Copy out the following lines with no changes.

[Lines from a pointing dataset]
__________

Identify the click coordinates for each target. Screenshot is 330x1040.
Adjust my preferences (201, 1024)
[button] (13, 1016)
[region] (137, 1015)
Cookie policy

__________

The output =
Identify the click coordinates for each target. Screenshot is 330x1040.
Adjust my preferences (201, 1024)
[button] (13, 1016)
[region] (137, 1015)
Cookie policy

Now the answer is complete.